L’invraisemblable enchevêtrement de structures d’acier du port d’Oakland s’étageait sur une quinzaine de niveaux. Sa plaque d’identification fixée sur la paume de sa main levée pour être présentée plus facilement au laser de tous les scanners qu’il rencontrait en chemin, Carpenter passa d’un niveau à l’autre, monta et redescendit, suivit les instructions impérieuses de voix métalliques invisibles, jusqu’à ce qu’il finisse par déboucher sur le front de mer, devant les flots miroitant en plein midi, sous une brume de chaleur d’un vert vif. Il découvrit des dizaines de navires paisiblement mouillés dans l’estuaire aux eaux calmes et visqueuses, flottant mollement sur les hauts-fonds.

Le Tonopah Maru, le navire dont il allait prendre le commandement, était arrivé le matin même à San Francisco après avoir longé la côte depuis les chantiers navals de San Pedro. Il était amarré à Oakland, les quais de San Francisco n’étant plus, depuis au moins un siècle, que des arcades réservées aux touristes. C’est dans la chaleur poisseuse de ce début d’après-midi, où l’inversion du gradient de température présentait un danger mortel, où l’air d’un brun verdâtre pesait comme un couvercle de plomb, où le port du masque était indispensable, même dans la merveilleuse cité de San Francisco, que Carpenter vint se présenter à son équipage et prendre officiellement son commandement.

Au niveau de la mer, il trouva non seulement l’alignement attendu de scanners clignotants, mais aussi un énorme robot à tête carrée qui gardait les abords des quais, tel Cerbère devant l’entrée des enfers.

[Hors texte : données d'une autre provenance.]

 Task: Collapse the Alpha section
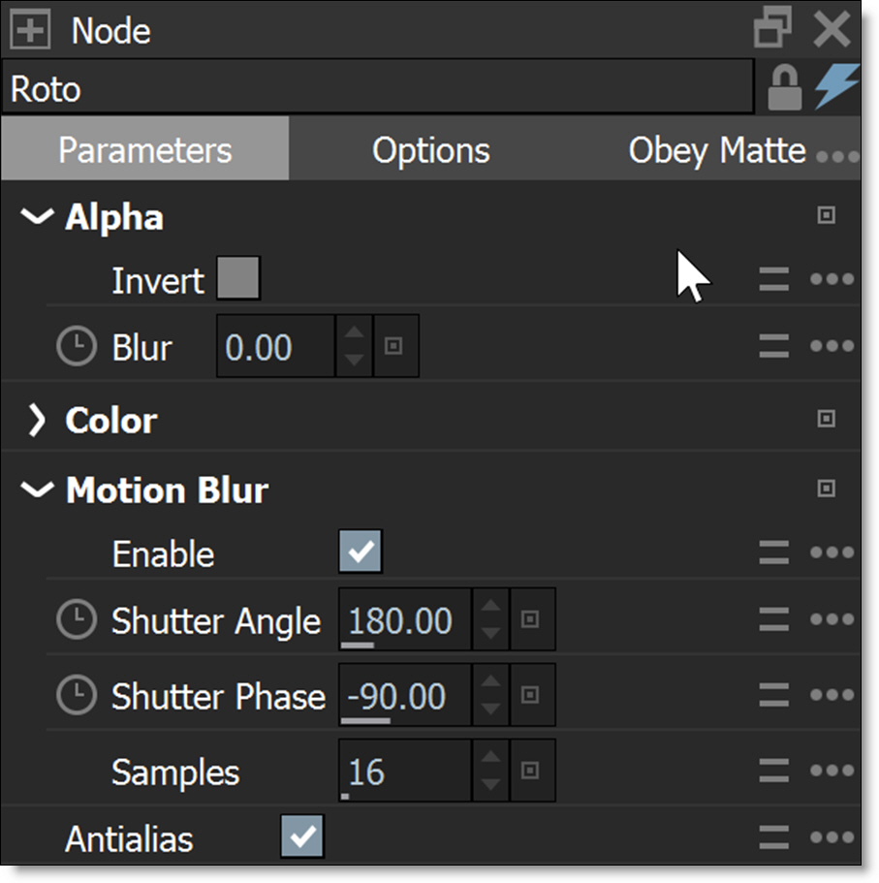37,217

Le robot se tourna lentement vers lui.

— Capitaine Carpenter, commandant le Tonopah Maru.

Cela lui parut si affreusement pompeux qu’il dut se retenir de rire de sa propre emphase. Il eut le sentiment d’être un personnage de Joseph Conrad : le jeune capitaine consciencieux prenant son premier commandement, face au vieux loup de mer blasé qui connaissait tout cela par cœur et s’en fichait comme de sa première vareuse.

De fait, le robot, qui n’avait probablement jamais entendu parler de Conrad, ne parut ni amusé ni intimidé par les titres flambant neufs de Carpenter. Il procéda dans un silence impassible à une dernière vérification au laser des pièces d’identité de Carpenter, s’assura que tout était en ordre, balaya de son faisceau électronique les globes oculaires du capitaine pour en acquérir la certitude absolue et l’envoya à la recherche de son bâtiment, derrière le poste de sécurité, sous le soleil de plomb.

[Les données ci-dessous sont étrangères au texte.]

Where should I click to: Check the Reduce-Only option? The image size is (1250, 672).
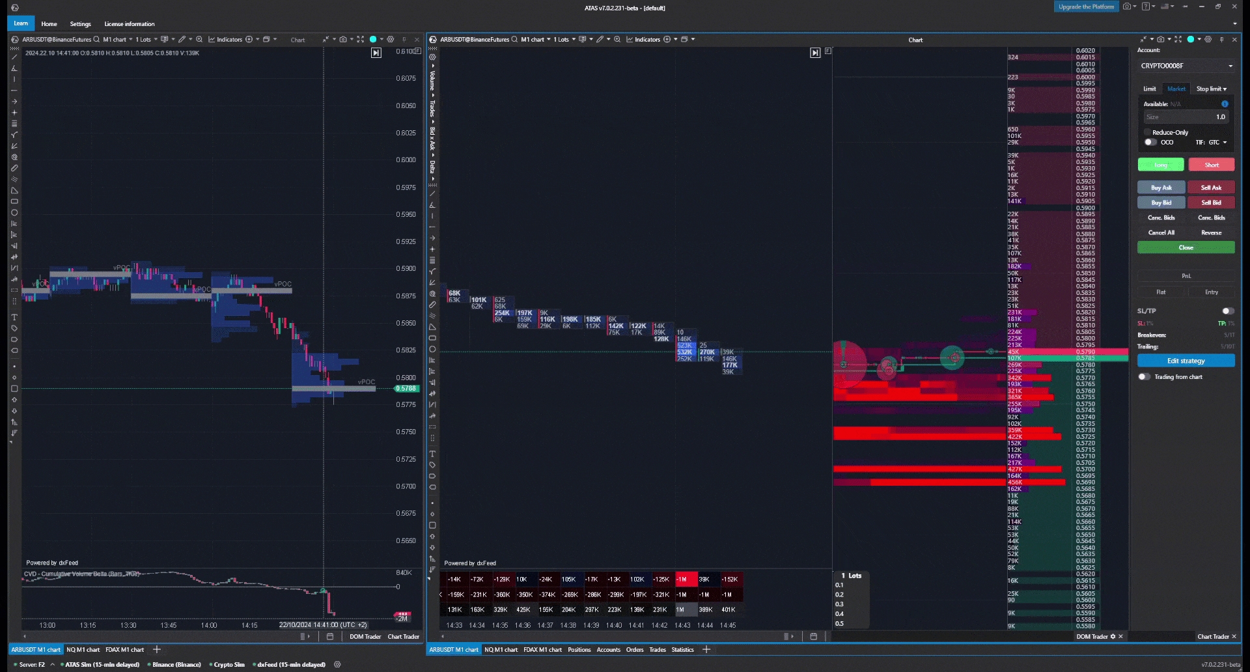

La formation avait duré huit jours. Méthode subliminale, une heure par jour insérée dans le flot de données, et maintenant Carpenter savait, du moins l’espérait-il, à peu près tout ce qu’il fallait savoir pour prendre le commandement d’un remorqueur d’icebergs à destination du Pacifique Sud. Toutes les particularités du métier négligées par la formation à terre devraient être acquises en mer, mais cela ne l’inquiétait pas. Il se débrouillerait. Il arrivait toujours à se débrouiller.

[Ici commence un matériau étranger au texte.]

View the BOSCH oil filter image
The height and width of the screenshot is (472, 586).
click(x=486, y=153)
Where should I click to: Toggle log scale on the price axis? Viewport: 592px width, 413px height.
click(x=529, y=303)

Il repéra tout de suite le Tonopah Maru, à la saillie de l’énorme engrenage à crémaillère qui actionnait les grappins et aux grands robinets occupant la majeure partie du pont, qui, comme on le lui avait expliqué la veille, servaient à vaporiser sur les icebergs captifs la poussière réfléchissante destinée à retarder la fonte. C’était un bâtiment mince et allongé, en forme de cigare, une silhouette gracieuse, d’une étroitesse déconcertante. Il était étrangement haut sur l’eau, au milieu d’un groupe d’autres navires spécialisés qui tous portaient sur la coque le soleil et l’éclair, le logo familier de Samurai Industries. Carpenter n’avait pas la moindre idée de leur destination : ramassage des algues, pêche à la crevette, chasse au calmar et ainsi de suite. Il y avait une multitude de navires de tous les types qui sillonnaient les mers, épuisant frénétiquement les dernières richesses océaniques. Chaque type de bâtiment n’était équipé que pour une seule activité, mais pourvu de tout le nécessaire.

Un grand gaillard grisonnant, au nez camus, dont l’armure corporelle entretenue par l’Écran donnait à son teint un hâle d’une extraordinaire profondeur, se tenait sur le pont, l’œil collé à l’oculaire d’un instrument de navigation qu’il semblait s’efforcer d’étalonner. La vue de cet instrument donna à Carpenter une idée de l’identité du marin : l’océanographe-navigateur qui devait faire office de second. Il le héla du bord du quai.